Identifying a low complexity domain within residues 1-197 of Ataxin-1
Spinocerebellar ataxia type 1 (SCA1) is one of nine polyglutamine (polyQ) diseases, which are characterized by the expansion of CAG, an unstable trinucleotide within the coding region of the gene. The causative protein for SCA1, Ataxin-1 (ATXN1), is a nuclear protein with unknown normal function, despite the understanding of the ability of the mutated protein to cause degeneration of Purkinje cells in the cerebellar cortex. ATXN1 has been shown to aggregate in nuclear inclusions, a process essential for SCA1 pathogenesis. The ability of ATXN1 to form nuclear aggregates implies the presence of a low complexity domain (LCD), although an LCD has not been characterized within the protein.
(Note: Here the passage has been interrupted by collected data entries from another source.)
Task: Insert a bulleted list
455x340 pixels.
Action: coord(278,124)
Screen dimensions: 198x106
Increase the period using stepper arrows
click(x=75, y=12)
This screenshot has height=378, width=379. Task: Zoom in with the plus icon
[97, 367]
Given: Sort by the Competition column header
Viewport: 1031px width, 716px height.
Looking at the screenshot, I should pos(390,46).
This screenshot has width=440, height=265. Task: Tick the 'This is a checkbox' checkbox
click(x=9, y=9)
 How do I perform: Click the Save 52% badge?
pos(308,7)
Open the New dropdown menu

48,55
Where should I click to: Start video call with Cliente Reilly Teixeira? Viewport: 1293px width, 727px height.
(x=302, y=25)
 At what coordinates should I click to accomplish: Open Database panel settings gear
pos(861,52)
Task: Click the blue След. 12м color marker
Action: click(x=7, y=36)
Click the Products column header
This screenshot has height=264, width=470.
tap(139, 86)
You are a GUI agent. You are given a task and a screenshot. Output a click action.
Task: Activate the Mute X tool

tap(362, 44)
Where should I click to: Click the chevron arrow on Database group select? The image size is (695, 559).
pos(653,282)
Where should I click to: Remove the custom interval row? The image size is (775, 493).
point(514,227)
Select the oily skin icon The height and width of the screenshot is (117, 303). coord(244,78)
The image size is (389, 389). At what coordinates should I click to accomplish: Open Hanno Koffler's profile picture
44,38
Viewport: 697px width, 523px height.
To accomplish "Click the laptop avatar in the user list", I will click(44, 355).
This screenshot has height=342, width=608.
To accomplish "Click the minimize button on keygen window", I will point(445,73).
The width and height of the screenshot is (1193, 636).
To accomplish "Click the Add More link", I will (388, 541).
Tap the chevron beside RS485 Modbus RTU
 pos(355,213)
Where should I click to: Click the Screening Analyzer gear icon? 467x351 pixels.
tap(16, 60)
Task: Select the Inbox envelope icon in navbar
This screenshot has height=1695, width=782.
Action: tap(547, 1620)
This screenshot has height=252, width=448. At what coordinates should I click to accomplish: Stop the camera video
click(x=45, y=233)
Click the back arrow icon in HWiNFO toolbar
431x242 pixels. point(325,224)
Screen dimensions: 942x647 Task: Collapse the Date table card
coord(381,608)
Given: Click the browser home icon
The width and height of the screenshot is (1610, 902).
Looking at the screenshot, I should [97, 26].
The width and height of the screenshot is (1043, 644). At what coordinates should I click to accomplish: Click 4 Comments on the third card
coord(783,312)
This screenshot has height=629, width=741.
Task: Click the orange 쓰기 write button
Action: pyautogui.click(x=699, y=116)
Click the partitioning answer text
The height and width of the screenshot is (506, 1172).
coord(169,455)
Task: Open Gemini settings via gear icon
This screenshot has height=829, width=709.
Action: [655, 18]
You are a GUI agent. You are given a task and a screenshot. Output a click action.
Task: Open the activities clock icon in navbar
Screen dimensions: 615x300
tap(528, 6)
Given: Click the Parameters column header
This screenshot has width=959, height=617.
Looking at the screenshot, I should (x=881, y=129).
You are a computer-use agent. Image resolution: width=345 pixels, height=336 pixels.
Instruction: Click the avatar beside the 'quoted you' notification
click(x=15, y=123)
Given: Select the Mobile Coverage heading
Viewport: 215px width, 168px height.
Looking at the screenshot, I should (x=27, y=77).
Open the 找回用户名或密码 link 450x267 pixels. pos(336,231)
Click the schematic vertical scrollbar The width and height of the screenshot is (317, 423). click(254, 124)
Present research has primarily focused on regions following the CAG tract, however no studies have analyzed the 197 amino acids preceding this expansion. This study aims to characterize an LCD within the first 197 residues of ATXN1. Polymerase chain reactions and recombinant technology were used to isolate, amplify, and insert seven specific ATXN1 fragments into a green fluorescently tagged plasmid, which was then transfected into RPE1 cells for imaging. The latter experiment assessed the ability of the ATXN1 fragments to form nuclear aggregates based on visual aggregation of fluorescent signals to regions in the nucleus, resulting in the identification of an LCD. Due to the high concentration of cytosine and guanine in the fragments, they were not obtained in high enough yields for transfection, and thus further research is needed to characterize an LCD in Ataxin-1.